Date: Sun, 22 May 2005 21:51:10 -0400
Reply-To: "Richard A. DeVenezia" <radevenz@IX.NETCOM.COM>
Sender: "SAS(r) Discussion" <SAS-L@LISTSERV.UGA.EDU>
From: "Richard A. DeVenezia" <radevenz@IX.NETCOM.COM>
Subject: Re: I wish SAS would allow a *string* as a field delimiter
Scott Bass wrote:
> Hi,
>
> (for brevity, this post is a simplified example of a more complex
> problem...)
>
> Summary: Is there a way to make SAS accept a *string* of characters
> as a field delimiter when reading a flat file? From the docs, it
> looks like NO (rats!) but thought I'd ask.
>
> Details: I have to read in a file with embedded carriage returns in
> the fields. I note Richard DeVenezia's post on how to do this:
> http://listserv.uga.edu/cgi-bin/wa?A2=ind0206D&L=sas-l&P=R33076.
>
> Say this is the sample file:
>
> This is record 1, VAR1
>
> With one embedded carriage return
> =====
> This is record 1, VAR2
>
>
> With two embedded carriage returns
> Oops, and a =line= containing a single = character
> =====
> This is record 1, VAR3
>
>
>
> With three embedded carriage returns
> =====
> This is record 2, VAR1
>
> With one embedded carriage return
> =====
> =====
> This is record 2, VAR3
>
>
>
> With three embedded carriage returns
> =====
>
> What I want is two observations, three vars, embedded CRs in the
> vars. For obs 2, var2 is missing.
>
> I *wish* I could say:
>
> data foo;
> infile 'c:\temp\arbitrary.txt' recfm=n dsd dlm='====='; /* or
> perhaps "\n=====\n" in hex */
>
> length var1-var3 $5000;
>
> input var1-var3;
>
> ... any additional processing ... ;
> run;
>
> but dlm only accepts a single character for the delimiter. Bummer.
>
> Rationale: I'd like the input file to be "human readable". If I
> change the delimiter to Tab, #, etc, the file is hard to "human"

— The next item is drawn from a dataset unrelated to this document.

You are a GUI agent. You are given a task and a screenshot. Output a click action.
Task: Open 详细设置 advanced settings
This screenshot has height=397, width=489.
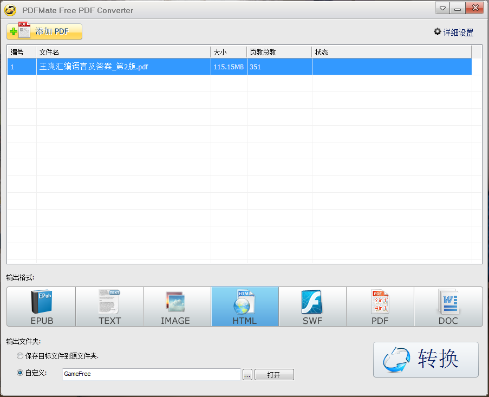click(x=453, y=32)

> read. If I could specify the exact *string* I want to delimit
> fields, it would be easier to accomplish this.
>
> (The actual "file" is a PIPE to a Perl script. Another (ugly) option
> is a command line switch to have two output types: one for SAS
> import, and the other for STDOUT)
>
> Any bright ideas, O gurus of SAS-L?
>
> Regards,
> Scott
Your input does have a consistency that can be taken advantage of; namely,
that the field separator ==== occurs by itself on a line. In the sample
code ==== is used as a boundary landmark.
----------------------------
filename inhuman temp;
%let seed = 161803399;
data _null_;
file inhuman;
do row = 1 to 2;
do col = 1 to 3;
put row=/col=;
do char = 1 to row*col;
put char=;
end;
put '====';
end;
end;
run;
options noxwait noxsync xmin;
*x start "notepad" notepad %sysfunc(pathname(inhuman));
data fruit_rollup;
infile inhuman;
array myvar[3] $5000;
col = 0;
do until (col = 3);
col+1;
p = 1;
input;
do while (_infile_ ne '====');
* append the just read line to the current column value;
substr(myvar[col],p) = _infile_ ;
p + length(_infile_);
* tack on a newline;
substr(myvar[col],p) = byte(10);
p + 1;
input;
end;
* untack the final newline;
if p > 1 then
substr (myvar[col],p-1) = ' ' ;
end;
* three columns have been got, and thus a row has been made;
output;
keep myvar1-myvar3;
run;
----------------------------
If the landmark was allowed to occur midline, then the processing could be
more complicated, but generally the same approach.
Richard A. DeVenezia
http://www.devenezia.com/
|